The following example demonstrates configuring authentication options:

Python

client_auth_params = dbutils.secrets.get(scope="pulsar", key="clientAuthParams")
client_pw = dbutils.secrets.get(scope="pulsar", key="clientPw")

# clientAuthParams is a comma-separated list of key-value pairs, such as:
# "keyStoreType:JKS,keyStorePath:/var/private/tls/client.keystore.jks,keyStorePassword:clientpw"

query = (spark.readStream
  .format("pulsar")
  .option("service.url", "pulsar://broker.example.com:6650")
  .option("topics", "topic1,topic2")
  .option("startingOffsets", starting_offsets)
  .option("pulsar.client.authPluginClassName", "org.apache.pulsar.client.impl.auth.AuthenticationKeyStoreTls")
  .option("pulsar.client.authParams", client_auth_params)
  .option("pulsar.client.useKeyStoreTls", "true")
  .option("pulsar.client.tlsTrustStoreType", "JKS")
  .option("pulsar.client.tlsTrustStorePath", trust_store_path)
  .option("pulsar.client.tlsTrustStorePassword", client_pw)
  .load()
)

Scala

val clientAuthParams = dbutils.secrets.get(scope = "pulsar", key = "clientAuthParams")
val clientPw = dbutils.secrets.get(scope = "pulsar", key = "clientPw")
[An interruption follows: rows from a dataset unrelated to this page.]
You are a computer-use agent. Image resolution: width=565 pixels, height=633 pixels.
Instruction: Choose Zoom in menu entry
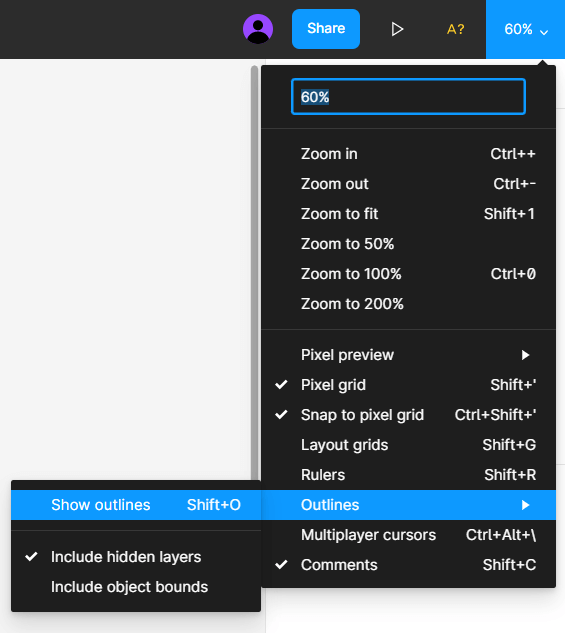[x=408, y=154]
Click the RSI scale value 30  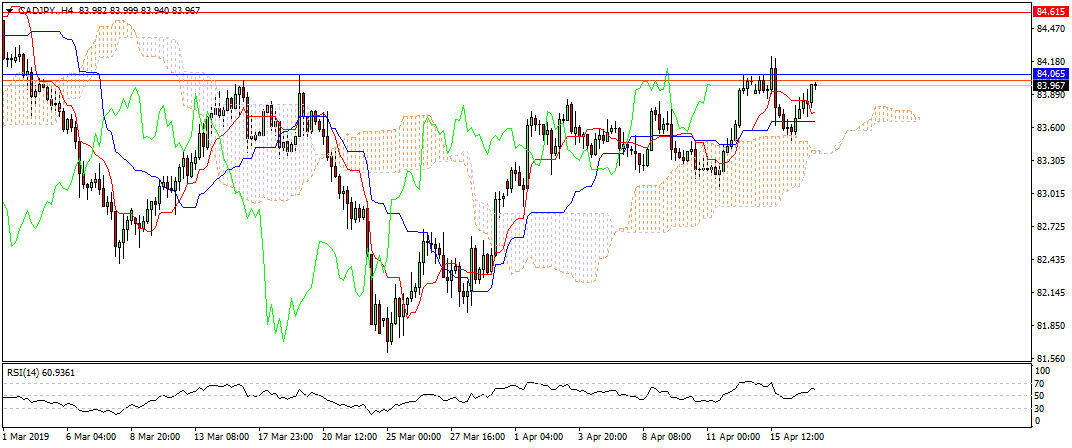click(x=1041, y=408)
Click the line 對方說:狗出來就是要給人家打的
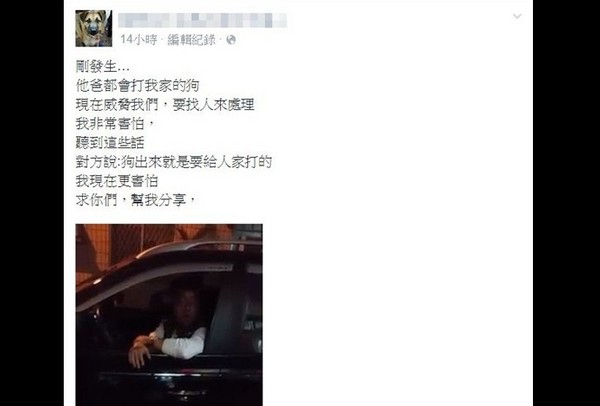 174,162
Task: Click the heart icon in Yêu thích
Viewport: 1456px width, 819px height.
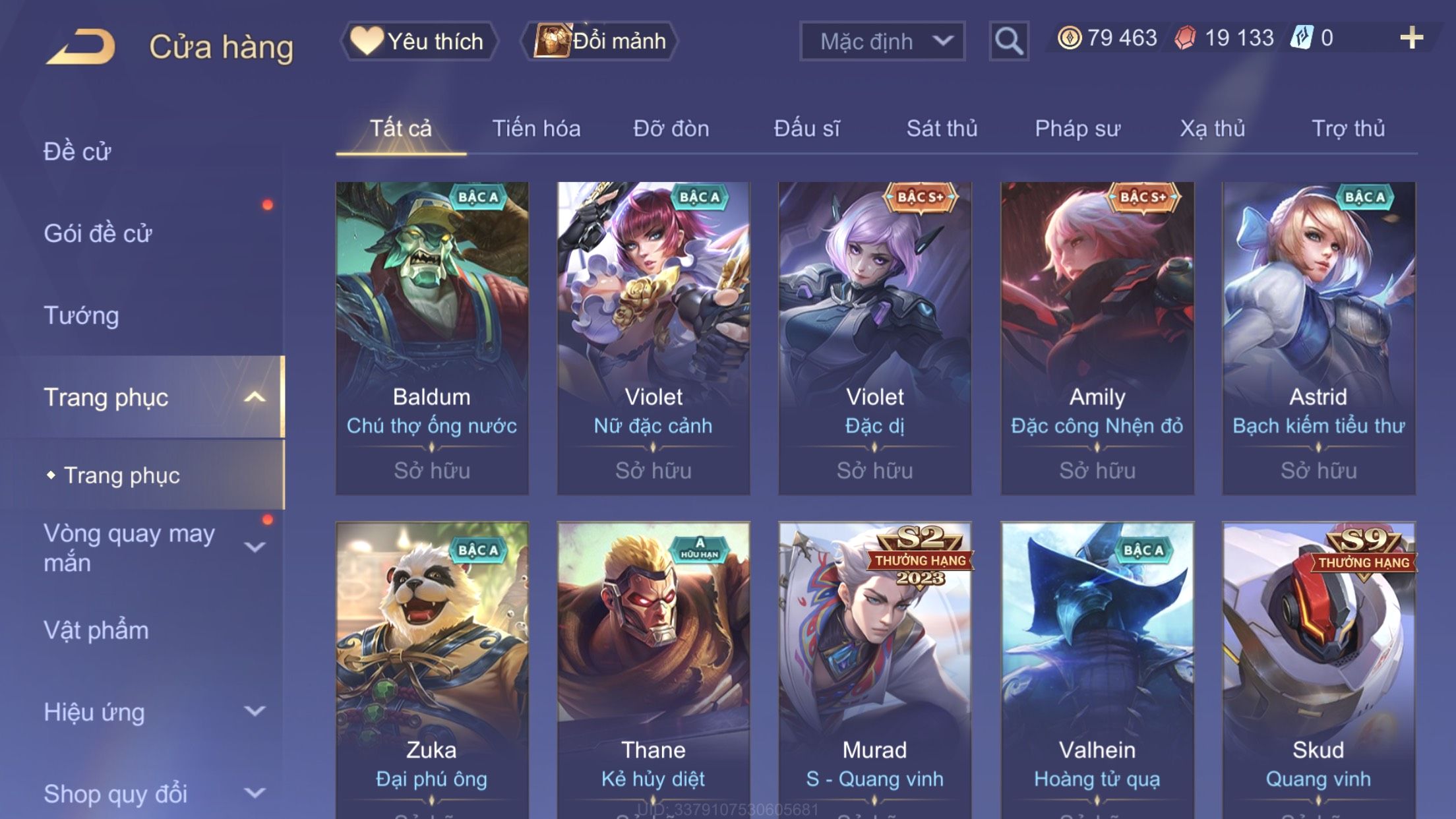Action: click(367, 40)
// clientAuthParams is a comma-separated list of key-value pairs, such as:
// "keyStoreType:JKS,keyStorePath:/var/private/tls/client.keystore.jks,keyStorePassword:clientpw"

val query = spark.readStream
  .format("pulsar")
  .option("service.url", "pulsar://broker.example.com:6650")
  .option("topics", "topic1,topic2")
  .option("startingOffsets", startingOffsets)
  .option("pulsar.client.authPluginClassName", "org.apache.pulsar.client.impl.auth.AuthenticationKeyStoreTls")
  .option("pulsar.client.authParams", clientAuthParams)
  .option("pulsar.client.useKeyStoreTls", "true")
  .option("pulsar.client.tlsTrustStoreType", "JKS")
  .option("pulsar.client.tlsTrustStorePath", trustStorePath)
  .option("pulsar.client.tlsTrustStorePassword", clientPw)
  .load()

Pulsar schema

When you read from Pulsar, the schema of rows depends on the schemas of the source's topics.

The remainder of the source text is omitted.